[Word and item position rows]
=======

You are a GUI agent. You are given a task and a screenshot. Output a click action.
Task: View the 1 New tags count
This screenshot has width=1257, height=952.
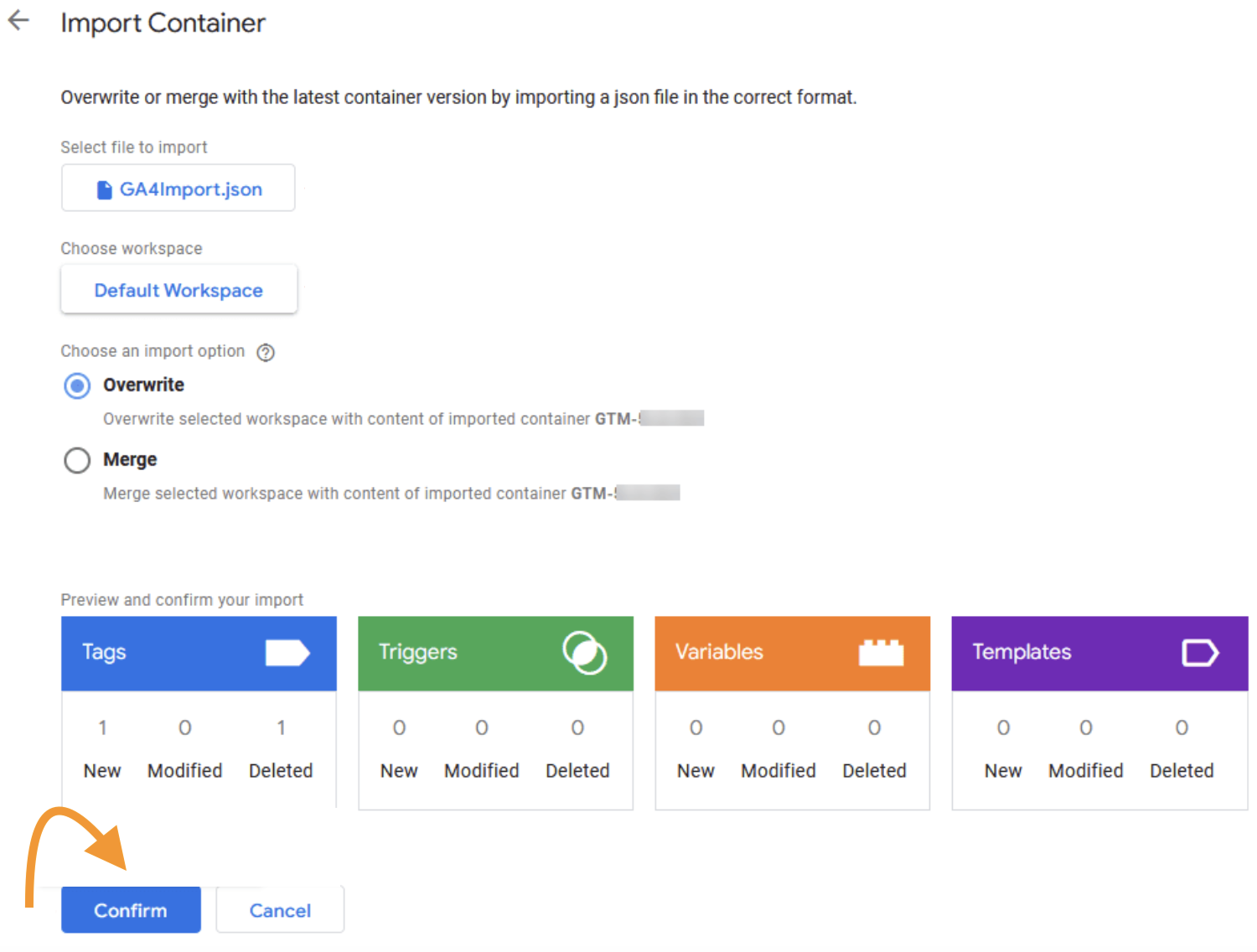point(102,728)
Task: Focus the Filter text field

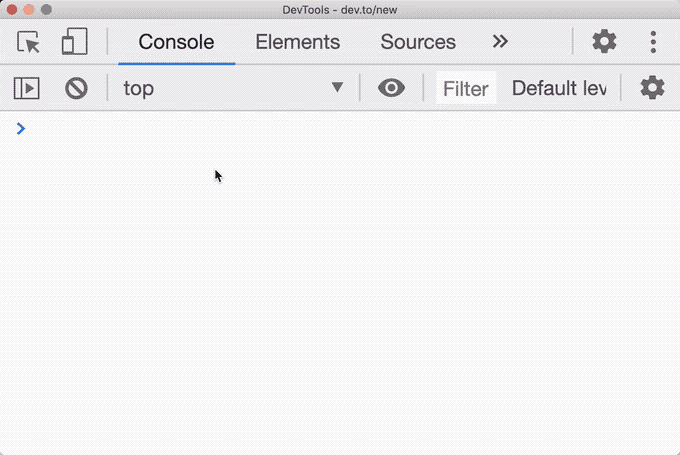Action: [x=466, y=88]
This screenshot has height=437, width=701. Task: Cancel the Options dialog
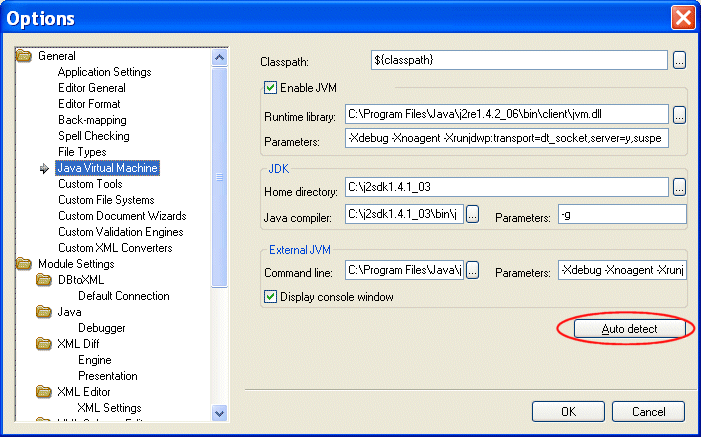click(639, 411)
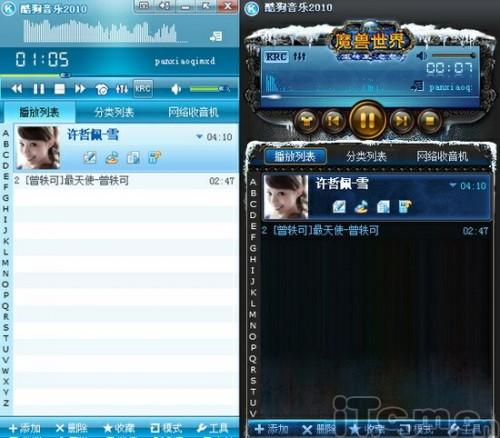The height and width of the screenshot is (438, 500).
Task: Click gold stop button in Warcraft skin
Action: click(430, 121)
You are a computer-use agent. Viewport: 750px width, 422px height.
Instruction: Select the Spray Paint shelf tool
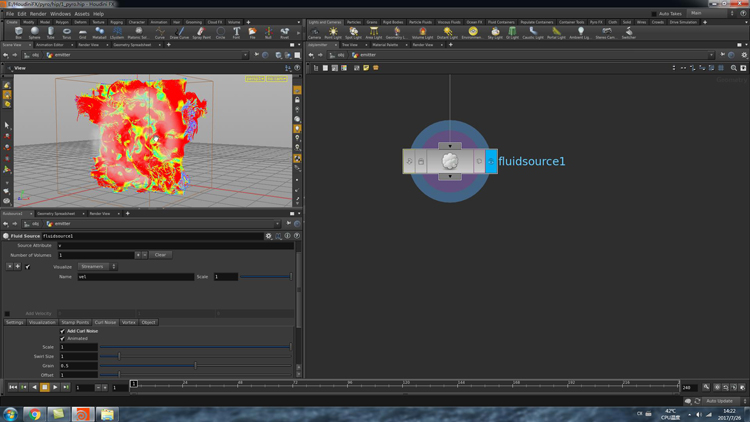[201, 32]
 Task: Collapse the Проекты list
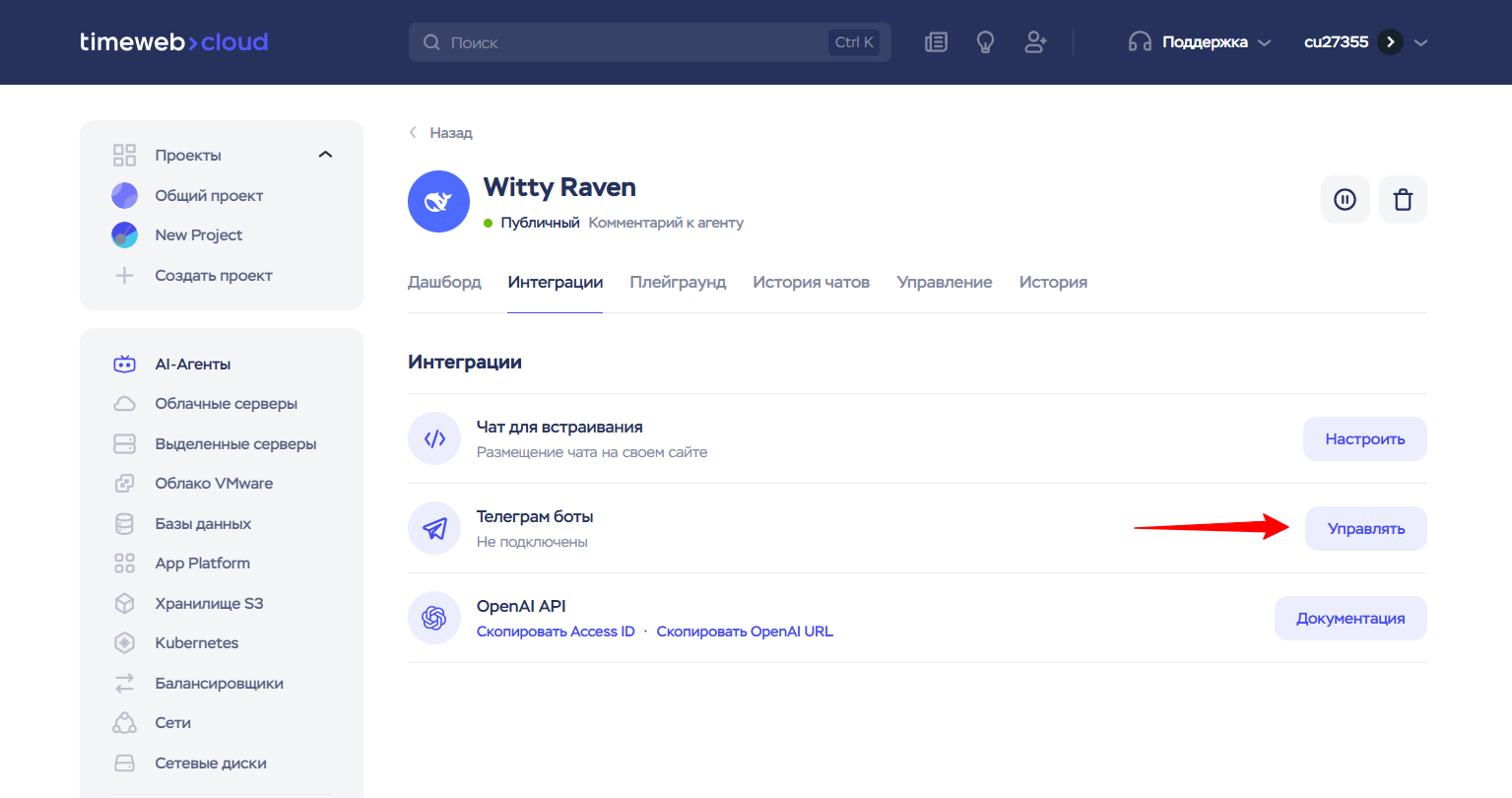coord(325,155)
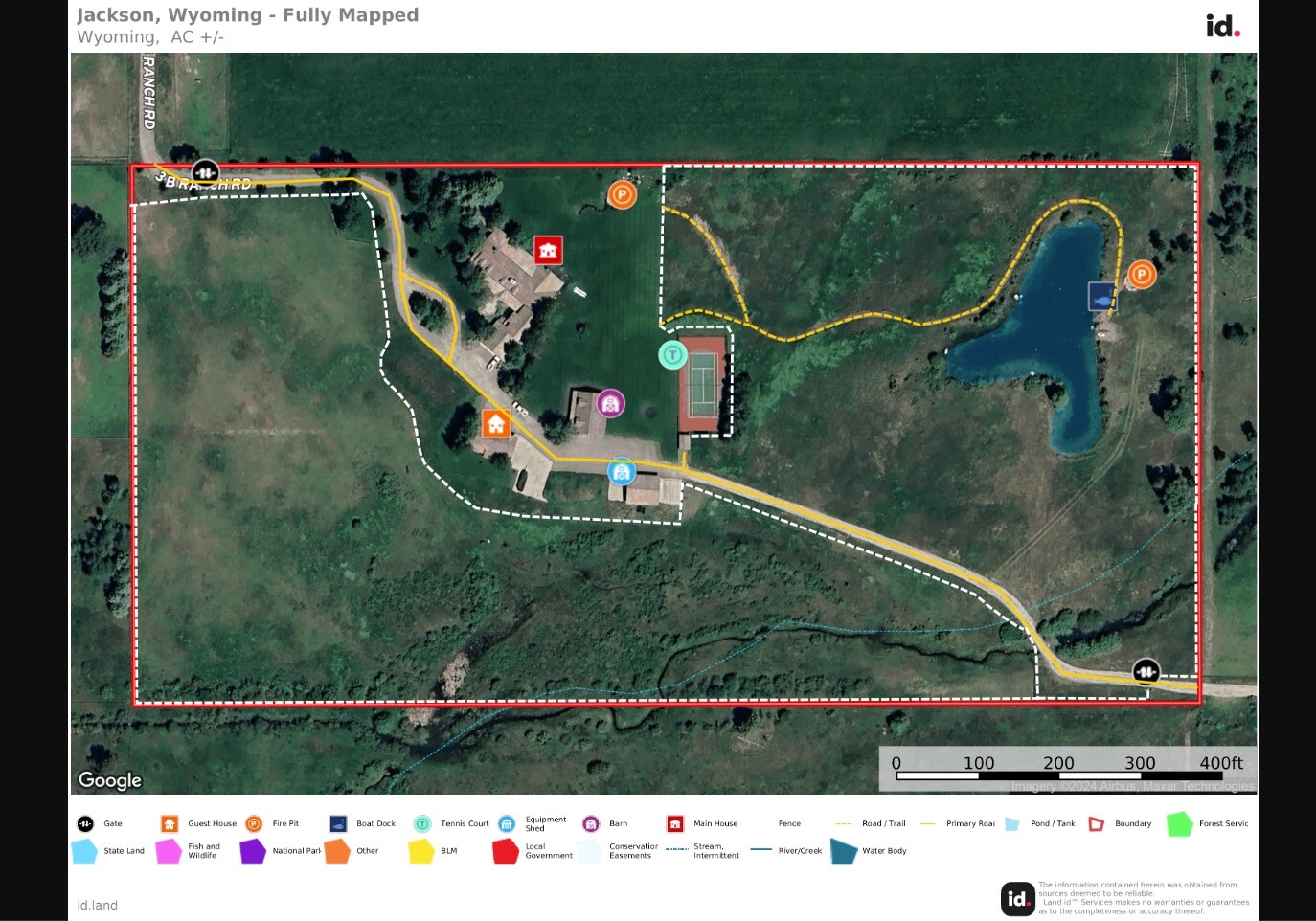Click the Fish and Wildlife pink swatch
This screenshot has width=1316, height=921.
(169, 850)
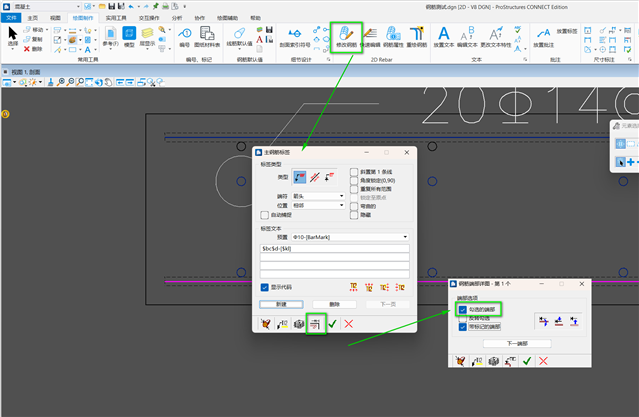
Task: Pick the first label type icon under 标签类型
Action: 299,176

=======

## Given problem
Repeat every one of the rows above word for word, but leave the pictures out of your answer.

## Task solution
You are a GUI agent. You are given a task and a screenshot. Output a click action.
Task: View the 1 New tags count
This screenshot has width=1257, height=952.
point(102,728)
Task: Focus the Filter text field

Action: [x=466, y=88]
This screenshot has height=437, width=701. Task: Cancel the Options dialog
click(639, 411)
The height and width of the screenshot is (438, 500).
Task: Click gold stop button in Warcraft skin
Action: click(430, 121)
You are a computer-use agent. Viewport: 750px width, 422px height.
Instruction: Select the Spray Paint shelf tool
[201, 32]
 Task: Collapse the Проекты list
coord(325,155)
Click the Fish and Wildlife pink swatch
This screenshot has width=1316, height=921.
(169, 850)
Task: Pick the first label type icon under 标签类型
Action: 299,176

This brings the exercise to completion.